For one, Russia’s “incursion” could be described as a “self-defensive” action (given the 30 illegal Ukrainian bioweapons labs on its doorstep and the $150 billion in weapons-grade uranium in Zaporhizhia) or a “retaliatory” action (given the 1600 missiles lobbed per day against the pro-Russian Donetsk and Lukantsk republics prior to the war) or even a “preventive” action (given the large buildup of Ukrainian forces in the Donbass immediately prior the conflict).
Russia has taken great steps to avoid attacking the two great historic cities of Kiev and Kharkiv, only deliberately attacking munitions. Most of the other cities taken over by Russia have not been seriously damaged, and the entire western half of Ukraine has remained unscathed except for the destruction of strategic miiitary targets. Mariupol was greatly damaged (although many areas of the city were largely untouched) but that’s because the vicious neo-Nazi Azov battalions were holed out in hospitals, schools, museums, industrial plants, and the like. Already Russian-conquered areas are springing back to life.
Russia is taking its time because it has to restore law-and-order and governmental administration in the areas it has taken over. It may take months but everything from Transnitria east to the Dneiper and north to Kharkiv (basically the eastern, pro-Russian half of former Ukraine) will be part of a NovoRussiya. Russian Armed Forces are suffering casualties at a small fraction of the Ukrainian Army. By independent (nonWestern estimates), Russia may have lost 3000 soldiers, but the number of Ukrainian dead, wounded and surrendered is approaching if not already beyond 100,000.
One may argue about the numbers but one cannot argue about two things: 1) the long tank column waiting outside of Kiev for several weeks never was struck, which proves Kiev had lost its air or long-range artillery capabilities early on in the war; and 2) large numbers of surrendering Ukrainian soldiers are beyond normal military age, suggesting Ukraine is digging deeply into its reserves.
The time-course of the Russian conquest may be in doubt, but the final outcome is not.
Little doubt Cain is a spokesman for the West.

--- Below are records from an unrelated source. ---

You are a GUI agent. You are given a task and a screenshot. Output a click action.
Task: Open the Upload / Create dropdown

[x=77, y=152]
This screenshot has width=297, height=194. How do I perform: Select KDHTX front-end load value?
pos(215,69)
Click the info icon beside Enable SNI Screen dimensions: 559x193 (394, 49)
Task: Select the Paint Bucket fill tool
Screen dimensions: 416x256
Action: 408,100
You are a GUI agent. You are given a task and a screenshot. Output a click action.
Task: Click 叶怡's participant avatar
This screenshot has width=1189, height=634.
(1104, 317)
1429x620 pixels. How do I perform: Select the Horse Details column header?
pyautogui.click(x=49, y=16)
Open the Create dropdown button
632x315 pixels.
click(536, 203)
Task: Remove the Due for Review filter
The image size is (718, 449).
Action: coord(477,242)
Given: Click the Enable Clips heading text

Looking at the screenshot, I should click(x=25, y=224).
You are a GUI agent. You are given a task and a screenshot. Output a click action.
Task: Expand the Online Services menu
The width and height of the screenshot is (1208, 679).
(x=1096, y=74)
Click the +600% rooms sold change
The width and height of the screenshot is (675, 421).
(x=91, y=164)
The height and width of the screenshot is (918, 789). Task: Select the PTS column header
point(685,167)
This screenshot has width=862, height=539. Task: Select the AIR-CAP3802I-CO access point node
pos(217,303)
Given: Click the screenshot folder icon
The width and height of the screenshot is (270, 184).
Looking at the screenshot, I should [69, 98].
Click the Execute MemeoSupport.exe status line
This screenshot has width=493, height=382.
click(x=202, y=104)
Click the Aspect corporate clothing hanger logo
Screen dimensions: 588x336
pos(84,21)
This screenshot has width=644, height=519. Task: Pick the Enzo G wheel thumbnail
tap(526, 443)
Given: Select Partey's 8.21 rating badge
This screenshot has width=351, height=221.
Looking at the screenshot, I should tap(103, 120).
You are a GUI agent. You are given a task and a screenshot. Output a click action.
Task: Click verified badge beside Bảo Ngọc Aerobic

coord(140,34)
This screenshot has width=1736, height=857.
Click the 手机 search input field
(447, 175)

His articles seem fairly objective, but as you have said, look a little closer and you can easily see the bias. Of course, not a mention of The US involvement in 2014 or the NATO creep in defiance of any agreement. Russia will prevail and Zelensky will return to playing the piano. They need something to keep eyes away from the great reset.
I don’t think 1600 missiles per day could be launched into the Donbas region for seven years. Russia’s annexation of Crimea was completely legitimate as it was done by plebiscite and those living in the the area voted overwhelmingly to join Russia. It has been a major error in US diplomacy for the US not to recognize Russia presence in Crimea as legitimate. There was never any Russian invasion into Crimea in the first place. Russia’s relationship with Crimea dates back to somewhere around 1773, the time of Mozart. It’s most similar to the US Navy operating a large navel base in Peal Harbor. However it should be noted that the US military did overthrow the Hawaiian monarchy around the turn of the previous century. Presently I believe the US military is the largest land owner in the Hawaiian Islands. I’m more concerned about honest elections in the US than I am about Russia’s self-defense operations in Ukraine.